> [Exercise set]:
1. In the refrigerated case passage below, what do the doors on such cases help minimize?
2. According to the refrigerated case passage below, where does the moisture that condenses and freezes on the cooling coils come from? List every source it names.
3. Reproduce everything in the refrigerated case passage from "Such cases are" down to "case are opened)".

> [Page]:
[BEGIN]

Such cases are also typically service-type cases that are normally
"closed" and provide access through doors or the like to minimize
the amount of moisture accumulation within the storage space, and
to permit a natural circulation of air within the space as cooled
air from the gravity coil falls and warm air from the products
rises. However, such gravity type cooling coils also tend to
accumulate frost over time as moisture in the air space within the
case (and from the ambient air when doors to the case are opened)
and from the food products condenses and freezes on the surfaces of
the cooling coils.

[END]

> [Dataset content]:
[BEGIN]

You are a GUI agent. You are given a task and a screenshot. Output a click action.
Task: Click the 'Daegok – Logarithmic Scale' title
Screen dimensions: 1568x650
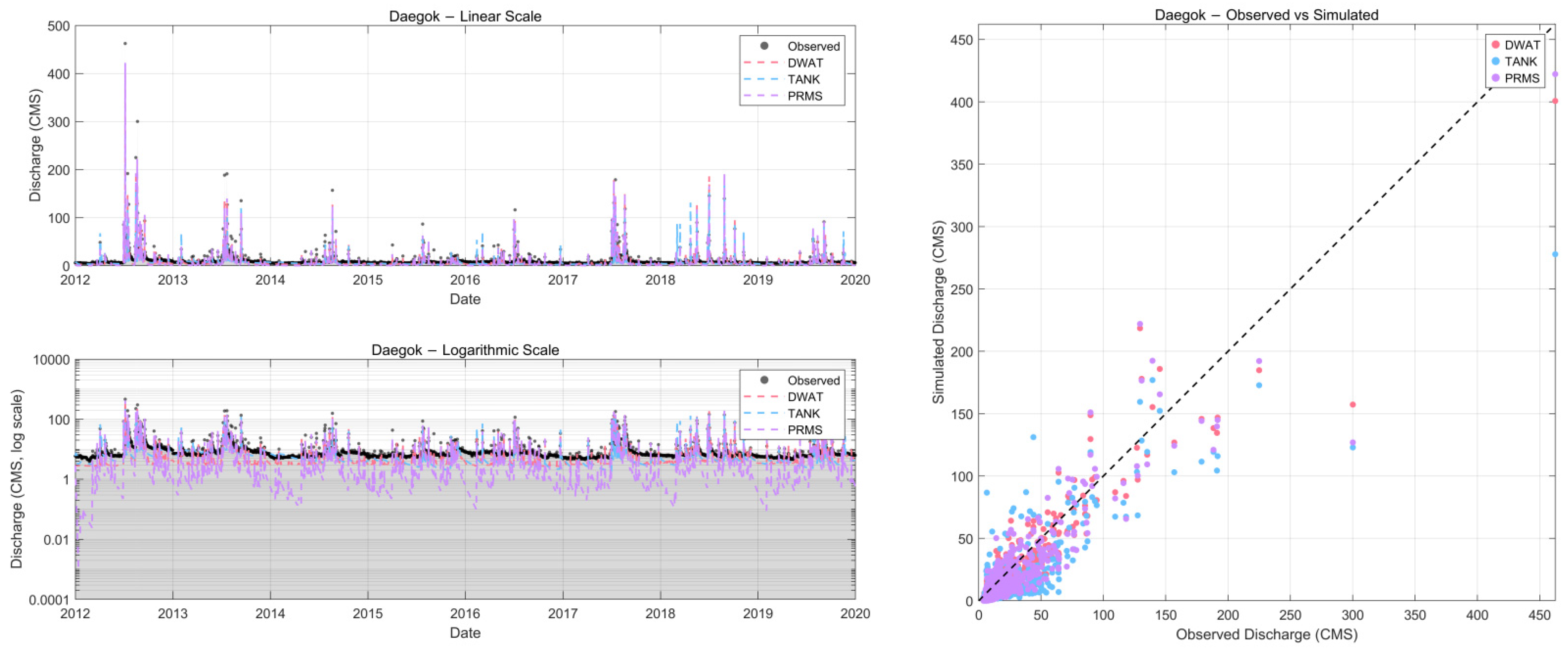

[END]

> [Answers]:
1. They help minimize the amount of moisture accumulation within the storage space.

2.
- The air space within the case
- The ambient air when doors to the case are opened
- The food products

3.
Such cases are also typically service-type cases that are normally
"closed" and provide access through doors or the like to minimize
the amount of moisture accumulation within the storage space, and
to permit a natural circulation of air within the space as cooled
air from the gravity coil falls and warm air from the products
rises. However, such gravity type cooling coils also tend to
accumulate frost over time as moisture in the air space within the
case (and from the ambient air when doors to the case are opened)